For instance, while the Foo Lions are called Komainu in Japan, they are been referred to in China as “Imperial guardian lions”, which is the same as “shí shī” in Chinese and “haechi” in Korea. They are believed to offer mystic protection and can be traditionally found in front of top-ranking individuals in the Asian society, imperial palaces, and temples. However, they can be seen just about anywhere in Okinawa.
A question you might want to ask at this point is, how did the Foo Lion come to be or how did they originate?
Brief History of Foo Lions
The Foo Lion idea was birthed by the Chinese Buddhism and history has it that its first introduction was most probably during the Han Dynasty when they were presented by emissaries from Persia and Central Asia to the Han court.They were depicted in the culture of the Buddhist as the protector of Dharma and thus began the tradition of placing statues of two lions in front of Buddha images.

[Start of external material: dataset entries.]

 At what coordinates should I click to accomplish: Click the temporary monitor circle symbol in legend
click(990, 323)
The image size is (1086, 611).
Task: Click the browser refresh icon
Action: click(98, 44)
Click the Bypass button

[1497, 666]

However, at the commencement of the Heian period which was between 794-1185 CE, statues of the Foo Lions started appearing outside of shrines and temples.
In today’s society, the Foo Lions are preferably specified by the materials from which they are made for instance we have Pinyin: Tóngshī (Foo Lions made from bronze which is pictured below left)
Pinyin: Shíshī (sculpted from stone which is pictured below right) etc.
Having known a thing or two about the Foo Lion, it is possible you may have developed an interest in owning a Foo Lion. Here are two things you should know about having a Foo Lion sculptured for you.
Foo Lions should always be in pair
To make the statues of the Foo Lions appear protective and symbolic, they have and should always be designed in pairs (a male which symbolizes power and supremacy, and a female that symbolizes support and compassion). The male represents “yang,” and it protects everything outside which include the structure of the building itself. The female, on the other hand, protects everyone in the structure and represents yin.
Every detail of the Foo Lion symbolizes something
A look at a pair of Foo Lions and you will notice a ball beneath the paws of the male, while the female holds a cub. The ball symbolizes the world and the cub symbolizes nature or powerful maternal protective instincts.
I hope this piece has gotten you enlightened about what the Foo Lions represent as well as how they originated? If you are a tourist or someone who loves to travel, the Foo Lions do represent an interesting reason to make the long trip across the Pacific to a museum in China, Japan or Korea.